Exercise data.
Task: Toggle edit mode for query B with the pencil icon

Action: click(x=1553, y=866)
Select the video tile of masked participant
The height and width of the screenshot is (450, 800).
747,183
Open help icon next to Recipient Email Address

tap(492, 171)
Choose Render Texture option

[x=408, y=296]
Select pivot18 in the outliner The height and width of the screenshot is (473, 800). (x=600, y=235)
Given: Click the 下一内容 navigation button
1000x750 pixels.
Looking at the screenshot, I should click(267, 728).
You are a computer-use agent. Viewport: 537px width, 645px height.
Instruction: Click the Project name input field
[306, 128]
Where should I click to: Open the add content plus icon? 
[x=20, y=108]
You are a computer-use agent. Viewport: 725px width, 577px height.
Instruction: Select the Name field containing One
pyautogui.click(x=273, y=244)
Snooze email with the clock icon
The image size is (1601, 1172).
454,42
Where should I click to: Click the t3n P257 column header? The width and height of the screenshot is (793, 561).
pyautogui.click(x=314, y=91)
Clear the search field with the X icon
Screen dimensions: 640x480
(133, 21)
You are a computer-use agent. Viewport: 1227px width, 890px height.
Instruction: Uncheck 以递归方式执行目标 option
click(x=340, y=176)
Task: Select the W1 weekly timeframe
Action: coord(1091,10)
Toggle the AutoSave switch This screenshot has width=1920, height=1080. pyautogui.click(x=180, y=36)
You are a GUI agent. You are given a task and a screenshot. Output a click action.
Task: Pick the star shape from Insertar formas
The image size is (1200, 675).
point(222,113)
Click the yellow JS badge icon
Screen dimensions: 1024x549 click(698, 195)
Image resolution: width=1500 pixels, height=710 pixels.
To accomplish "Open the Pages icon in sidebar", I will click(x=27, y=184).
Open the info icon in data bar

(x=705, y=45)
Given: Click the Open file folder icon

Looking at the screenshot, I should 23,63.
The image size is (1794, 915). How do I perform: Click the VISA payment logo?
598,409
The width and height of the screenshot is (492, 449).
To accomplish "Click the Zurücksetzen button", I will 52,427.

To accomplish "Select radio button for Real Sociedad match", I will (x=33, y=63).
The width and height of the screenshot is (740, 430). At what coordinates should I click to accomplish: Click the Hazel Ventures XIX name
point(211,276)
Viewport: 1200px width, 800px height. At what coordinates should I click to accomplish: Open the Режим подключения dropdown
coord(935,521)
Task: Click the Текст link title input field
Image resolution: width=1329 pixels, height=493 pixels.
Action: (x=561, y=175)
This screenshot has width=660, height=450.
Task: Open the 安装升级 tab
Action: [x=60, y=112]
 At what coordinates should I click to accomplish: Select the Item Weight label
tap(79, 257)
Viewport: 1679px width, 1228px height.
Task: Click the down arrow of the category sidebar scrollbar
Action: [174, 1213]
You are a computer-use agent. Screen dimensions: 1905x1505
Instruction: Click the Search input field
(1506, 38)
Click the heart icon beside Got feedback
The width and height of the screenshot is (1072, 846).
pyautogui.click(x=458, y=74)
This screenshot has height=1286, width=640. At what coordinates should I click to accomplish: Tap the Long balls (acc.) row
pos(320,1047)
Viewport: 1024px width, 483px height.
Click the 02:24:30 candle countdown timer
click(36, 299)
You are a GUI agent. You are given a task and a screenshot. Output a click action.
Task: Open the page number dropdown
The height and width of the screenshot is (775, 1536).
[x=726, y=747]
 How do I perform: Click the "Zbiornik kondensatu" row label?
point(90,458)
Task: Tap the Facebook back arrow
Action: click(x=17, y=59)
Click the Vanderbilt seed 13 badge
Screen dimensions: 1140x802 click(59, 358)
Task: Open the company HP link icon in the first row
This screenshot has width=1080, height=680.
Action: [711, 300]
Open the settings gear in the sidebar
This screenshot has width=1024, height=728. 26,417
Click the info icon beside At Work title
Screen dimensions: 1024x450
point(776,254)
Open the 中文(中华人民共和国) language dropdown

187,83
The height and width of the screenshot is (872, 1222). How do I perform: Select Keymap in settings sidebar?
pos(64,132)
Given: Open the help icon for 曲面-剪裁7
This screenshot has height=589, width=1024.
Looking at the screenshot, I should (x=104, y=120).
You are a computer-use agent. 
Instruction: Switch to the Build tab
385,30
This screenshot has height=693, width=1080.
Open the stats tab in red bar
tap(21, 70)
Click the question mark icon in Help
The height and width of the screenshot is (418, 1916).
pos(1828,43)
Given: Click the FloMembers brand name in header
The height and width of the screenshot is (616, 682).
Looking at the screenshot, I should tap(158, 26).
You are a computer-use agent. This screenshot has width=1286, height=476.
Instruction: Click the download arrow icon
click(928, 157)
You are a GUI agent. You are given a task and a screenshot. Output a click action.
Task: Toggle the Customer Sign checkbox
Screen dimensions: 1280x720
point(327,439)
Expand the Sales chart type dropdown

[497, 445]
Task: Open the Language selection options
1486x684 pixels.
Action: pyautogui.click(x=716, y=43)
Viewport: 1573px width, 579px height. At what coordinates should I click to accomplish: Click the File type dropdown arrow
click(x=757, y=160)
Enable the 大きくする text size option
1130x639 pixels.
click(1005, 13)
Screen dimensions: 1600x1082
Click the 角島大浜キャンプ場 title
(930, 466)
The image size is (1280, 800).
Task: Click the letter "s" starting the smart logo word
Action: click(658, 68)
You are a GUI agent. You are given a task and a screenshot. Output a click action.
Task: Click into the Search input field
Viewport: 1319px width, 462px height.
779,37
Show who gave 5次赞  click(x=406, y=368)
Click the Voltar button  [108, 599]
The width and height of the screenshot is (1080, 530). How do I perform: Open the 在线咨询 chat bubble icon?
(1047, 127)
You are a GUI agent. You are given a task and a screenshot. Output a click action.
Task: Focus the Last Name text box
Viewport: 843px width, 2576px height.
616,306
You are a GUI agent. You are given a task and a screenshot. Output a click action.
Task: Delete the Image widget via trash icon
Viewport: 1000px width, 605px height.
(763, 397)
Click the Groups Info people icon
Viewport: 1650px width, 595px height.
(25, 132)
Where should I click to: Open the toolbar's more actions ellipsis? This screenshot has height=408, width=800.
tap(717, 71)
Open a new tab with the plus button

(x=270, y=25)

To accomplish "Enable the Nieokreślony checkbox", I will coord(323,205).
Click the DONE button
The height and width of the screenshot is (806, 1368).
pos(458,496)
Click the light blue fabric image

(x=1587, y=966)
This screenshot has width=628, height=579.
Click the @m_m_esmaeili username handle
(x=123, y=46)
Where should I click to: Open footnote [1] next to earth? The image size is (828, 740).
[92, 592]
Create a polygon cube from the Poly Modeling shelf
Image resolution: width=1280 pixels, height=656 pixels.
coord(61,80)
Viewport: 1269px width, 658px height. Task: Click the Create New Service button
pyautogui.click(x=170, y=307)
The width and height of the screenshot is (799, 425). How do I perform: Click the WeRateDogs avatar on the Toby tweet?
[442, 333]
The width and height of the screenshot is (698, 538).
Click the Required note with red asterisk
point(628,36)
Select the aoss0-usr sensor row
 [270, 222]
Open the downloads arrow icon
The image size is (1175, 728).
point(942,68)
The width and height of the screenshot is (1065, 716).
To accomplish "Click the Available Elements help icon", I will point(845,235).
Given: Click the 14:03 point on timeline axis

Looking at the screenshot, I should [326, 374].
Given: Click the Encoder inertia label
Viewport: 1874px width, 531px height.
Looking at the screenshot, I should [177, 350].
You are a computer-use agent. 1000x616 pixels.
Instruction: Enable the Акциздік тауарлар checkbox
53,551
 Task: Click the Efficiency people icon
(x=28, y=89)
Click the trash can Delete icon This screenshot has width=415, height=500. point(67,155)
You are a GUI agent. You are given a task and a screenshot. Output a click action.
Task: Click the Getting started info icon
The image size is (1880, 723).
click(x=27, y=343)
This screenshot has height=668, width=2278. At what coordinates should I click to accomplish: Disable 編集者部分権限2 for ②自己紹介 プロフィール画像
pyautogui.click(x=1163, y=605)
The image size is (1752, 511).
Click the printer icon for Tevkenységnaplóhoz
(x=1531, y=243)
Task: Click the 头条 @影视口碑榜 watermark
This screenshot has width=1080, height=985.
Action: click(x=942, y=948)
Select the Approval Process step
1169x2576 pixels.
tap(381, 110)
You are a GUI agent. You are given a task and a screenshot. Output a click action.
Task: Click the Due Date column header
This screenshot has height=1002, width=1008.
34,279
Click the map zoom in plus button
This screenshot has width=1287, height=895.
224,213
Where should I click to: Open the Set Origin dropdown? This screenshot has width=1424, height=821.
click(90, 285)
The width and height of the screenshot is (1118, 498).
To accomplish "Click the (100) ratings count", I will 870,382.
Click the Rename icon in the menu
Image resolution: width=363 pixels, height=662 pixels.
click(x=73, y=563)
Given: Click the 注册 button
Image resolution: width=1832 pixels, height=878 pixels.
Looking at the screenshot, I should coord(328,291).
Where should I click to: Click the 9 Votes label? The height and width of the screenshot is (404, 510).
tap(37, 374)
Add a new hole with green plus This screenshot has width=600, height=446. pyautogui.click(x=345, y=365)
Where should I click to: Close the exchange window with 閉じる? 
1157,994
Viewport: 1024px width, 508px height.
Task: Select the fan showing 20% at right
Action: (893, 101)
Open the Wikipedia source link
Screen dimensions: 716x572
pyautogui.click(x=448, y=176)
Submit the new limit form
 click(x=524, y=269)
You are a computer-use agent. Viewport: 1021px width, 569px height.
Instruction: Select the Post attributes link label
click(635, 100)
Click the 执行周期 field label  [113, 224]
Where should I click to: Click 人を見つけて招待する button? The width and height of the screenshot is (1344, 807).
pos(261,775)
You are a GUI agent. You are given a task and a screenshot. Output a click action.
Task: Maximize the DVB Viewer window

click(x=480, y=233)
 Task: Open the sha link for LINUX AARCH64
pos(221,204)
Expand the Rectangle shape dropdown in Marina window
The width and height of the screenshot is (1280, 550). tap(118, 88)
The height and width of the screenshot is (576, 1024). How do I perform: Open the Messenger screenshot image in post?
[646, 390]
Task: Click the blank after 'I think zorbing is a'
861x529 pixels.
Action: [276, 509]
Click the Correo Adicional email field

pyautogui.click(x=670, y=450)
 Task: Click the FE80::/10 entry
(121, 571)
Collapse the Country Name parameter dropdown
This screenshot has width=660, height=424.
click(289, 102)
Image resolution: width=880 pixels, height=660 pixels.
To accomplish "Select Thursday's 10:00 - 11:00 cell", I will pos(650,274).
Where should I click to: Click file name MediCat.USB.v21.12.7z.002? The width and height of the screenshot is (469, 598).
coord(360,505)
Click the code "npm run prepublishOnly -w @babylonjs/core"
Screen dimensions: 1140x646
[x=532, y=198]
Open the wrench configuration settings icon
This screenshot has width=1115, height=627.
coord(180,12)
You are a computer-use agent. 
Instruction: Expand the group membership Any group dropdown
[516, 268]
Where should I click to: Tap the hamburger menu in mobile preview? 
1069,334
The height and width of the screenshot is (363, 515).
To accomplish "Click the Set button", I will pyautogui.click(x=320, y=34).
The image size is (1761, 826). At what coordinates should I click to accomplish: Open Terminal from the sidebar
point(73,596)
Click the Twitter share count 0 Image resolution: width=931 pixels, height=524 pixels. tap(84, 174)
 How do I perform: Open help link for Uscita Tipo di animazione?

Work to complete. Extract exactly and only the lines above from the line containing "The width and height of the screenshot is (799, 425)." through the line containing "Given: Click the Encoder inertia label", both end lines included.

Solution to the problem.
The width and height of the screenshot is (799, 425). How do I perform: Click the WeRateDogs avatar on the Toby tweet?
[442, 333]
The width and height of the screenshot is (698, 538).
Click the Required note with red asterisk
point(628,36)
Select the aoss0-usr sensor row
 [270, 222]
Open the downloads arrow icon
The image size is (1175, 728).
point(942,68)
The width and height of the screenshot is (1065, 716).
To accomplish "Click the Available Elements help icon", I will point(845,235).
Given: Click the 14:03 point on timeline axis

Looking at the screenshot, I should [326, 374].
Given: Click the Encoder inertia label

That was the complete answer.